Write out all of the data again, precisely as it appears.

=-=-=-=-=

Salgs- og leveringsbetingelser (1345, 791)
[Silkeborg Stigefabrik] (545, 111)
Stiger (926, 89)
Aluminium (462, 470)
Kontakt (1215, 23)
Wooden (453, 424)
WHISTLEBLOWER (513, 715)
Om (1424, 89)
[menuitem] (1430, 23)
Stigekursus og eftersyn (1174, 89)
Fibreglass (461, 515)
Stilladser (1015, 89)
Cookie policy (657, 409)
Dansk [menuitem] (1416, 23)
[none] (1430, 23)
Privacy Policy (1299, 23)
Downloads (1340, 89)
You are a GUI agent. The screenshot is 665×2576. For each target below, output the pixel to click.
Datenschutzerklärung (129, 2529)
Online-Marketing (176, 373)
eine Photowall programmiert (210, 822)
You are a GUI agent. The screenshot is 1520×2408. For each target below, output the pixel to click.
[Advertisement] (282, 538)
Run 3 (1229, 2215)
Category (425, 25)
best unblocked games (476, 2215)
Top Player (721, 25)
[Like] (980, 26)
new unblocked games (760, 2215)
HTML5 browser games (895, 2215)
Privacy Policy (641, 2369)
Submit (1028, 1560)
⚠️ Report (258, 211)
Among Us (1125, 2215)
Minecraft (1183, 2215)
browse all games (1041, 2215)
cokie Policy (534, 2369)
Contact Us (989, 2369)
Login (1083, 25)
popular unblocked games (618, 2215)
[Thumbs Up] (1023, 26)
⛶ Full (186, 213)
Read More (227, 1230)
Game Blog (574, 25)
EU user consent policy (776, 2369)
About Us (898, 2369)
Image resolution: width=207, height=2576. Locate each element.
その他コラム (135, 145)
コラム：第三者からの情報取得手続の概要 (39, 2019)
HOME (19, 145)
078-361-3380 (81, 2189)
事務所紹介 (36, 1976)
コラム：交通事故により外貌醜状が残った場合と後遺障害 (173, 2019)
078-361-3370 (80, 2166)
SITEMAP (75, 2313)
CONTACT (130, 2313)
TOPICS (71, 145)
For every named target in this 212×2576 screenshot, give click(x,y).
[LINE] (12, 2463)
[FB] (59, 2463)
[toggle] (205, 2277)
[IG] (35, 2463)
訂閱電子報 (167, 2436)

=-=-=-=-=

» OUTPUT:
Salgs- og leveringsbetingelser (1345, 791)
[Silkeborg Stigefabrik] (545, 111)
Stiger (926, 89)
Aluminium (462, 470)
Kontakt (1215, 23)
Wooden (453, 424)
WHISTLEBLOWER (513, 715)
Om (1424, 89)
[menuitem] (1430, 23)
Stigekursus og eftersyn (1174, 89)
Fibreglass (461, 515)
Stilladser (1015, 89)
Cookie policy (657, 409)
Dansk [menuitem] (1416, 23)
[none] (1430, 23)
Privacy Policy (1299, 23)
Downloads (1340, 89)
You are a GUI agent. The screenshot is 665×2576. For each target below, output the pixel to click.
Datenschutzerklärung (129, 2529)
Online-Marketing (176, 373)
eine Photowall programmiert (210, 822)
You are a GUI agent. The screenshot is 1520×2408. For each target below, output the pixel to click.
[Advertisement] (282, 538)
Run 3 (1229, 2215)
Category (425, 25)
best unblocked games (476, 2215)
Top Player (721, 25)
[Like] (980, 26)
new unblocked games (760, 2215)
HTML5 browser games (895, 2215)
Privacy Policy (641, 2369)
Submit (1028, 1560)
⚠️ Report (258, 211)
Among Us (1125, 2215)
Minecraft (1183, 2215)
browse all games (1041, 2215)
cokie Policy (534, 2369)
Contact Us (989, 2369)
Login (1083, 25)
popular unblocked games (618, 2215)
[Thumbs Up] (1023, 26)
⛶ Full (186, 213)
Read More (227, 1230)
Game Blog (574, 25)
EU user consent policy (776, 2369)
About Us (898, 2369)
Image resolution: width=207, height=2576. Locate each element.
その他コラム (135, 145)
コラム：第三者からの情報取得手続の概要 (39, 2019)
HOME (19, 145)
078-361-3380 (81, 2189)
事務所紹介 (36, 1976)
コラム：交通事故により外貌醜状が残った場合と後遺障害 (173, 2019)
078-361-3370 (80, 2166)
SITEMAP (75, 2313)
CONTACT (130, 2313)
TOPICS (71, 145)
For every named target in this 212×2576 screenshot, give click(x,y).
[LINE] (12, 2463)
[FB] (59, 2463)
[toggle] (205, 2277)
[IG] (35, 2463)
訂閱電子報 (167, 2436)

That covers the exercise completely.